Tafoni treten aber auch ohne Rindenbildung als Ergebnis der Salzsprengung im Wirkungsbereich feuchter Seeluft auf, wie dies etwa Frenzel (1965) erklärt. Wilhelmy (1974 u. 1990) läßt beide Erklärungs-ansätze zu: die Entstehung mit Hartrindenbildung und die Entstehung ohne Hartrindenbildung durch Salzsprengung.
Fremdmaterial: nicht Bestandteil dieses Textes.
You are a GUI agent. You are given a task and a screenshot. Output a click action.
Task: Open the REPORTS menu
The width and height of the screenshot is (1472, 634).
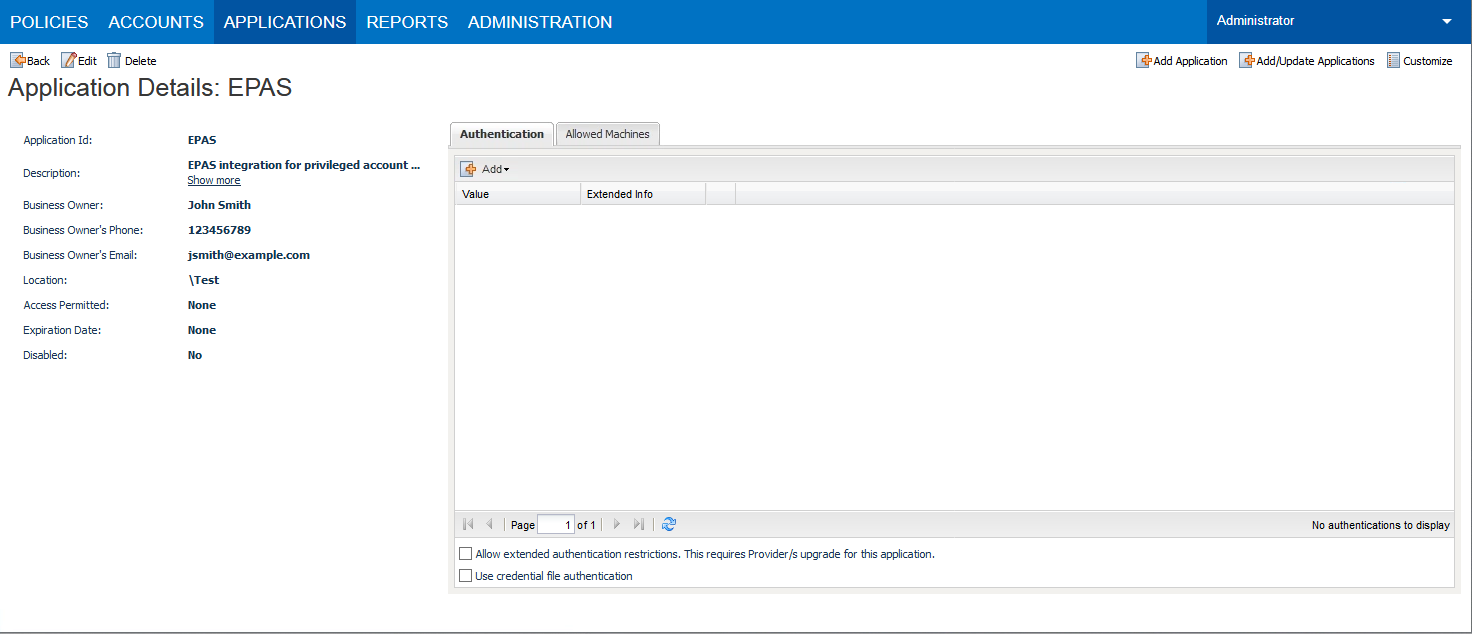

Entstehung durch Salzsprengung:
Am intensivsten sind Tafoni an periodisch-feuchten, kräftig überwehten Küstengebieten entwickelt, in denen an der Gesteins-oberfläche Befeuchtung mit Abtrocknung wechselt, also zeitweise mikroklimatische (edaphische) Aridität herrscht (Wilhelmy 1974, S. 153). Sie sind etwa eine charakteristische Erscheinung mediterraner Küstengebiete. Die Tafonisierung ist eine vorwiegend mechanische Verwitterung des Gesteins durch Salz-sprengung (Frenzel 1965, S. 318). Das Tafoni-Phänomen kann zwar mit chemischer Zersetzung verbunden sein, diese ist aber als Zugabe zu werten (Frenzel 1965, S. 316). Salze, die aus feuchter Seeluft ausgeschieden werden und anschließend an der Gesteinsoberfläche austrocknen, erfahren durch erneute Wasseraufnahme eine Volumszunahme um 30-100% (Wilhelmy 1990, S. 19). Der dadurch entstehende hohe Druck übt eine Sprengwirkung auf das Gestein aus und führt zur Lockerung des Gesteinsgefüges bzw. zum Gesteinszerfall. Unter der Einwirkung von Trockenheit und Sonnenhitze kommt es zum Zurückfließen der Lösung und der Prozeß kann von vorne beginnen. Das Salz bewirkt also einen Vorgang, ohne sich dabei selbst zu verbrauchen (Frenzel 1965, S. 321). In unmittelbarer Nähe des Meeres wird am meisten Salz an der Gesteinsoberfläche angelagert, der Prozeß der Salz-sprengung ist hier also am intensivsten (Frenzel 1965, S. 320). Die tafonisierten Gesteinspartien zeigen im Spritzwasserbereich nach oben oder zur Meeresseite hin, da an diesen Stellen das salzhaltige Wasser angepeitscht wird. Mit zunehmender Entfernung vom Meer bzw. mit zunehmender Meereshöhe nimmt der Salzgehalt der Luft und somit auch der Salzgehalt an der Oberfläche der Tafoni ab, dementsprechend nimmt auch die Intensität des Tafoni-Phänomens von der Küste weg ab (Frenzel 1965, S. 318). Tafoni kommen auch - wenngleich weniger stark ausgeprägt - in der Übergangszone zwischen aridem und semiaridem Klima vor. Hier stammen die salzhaltigen Lösungen aus der Grundfeuchte des Bodenschuttes.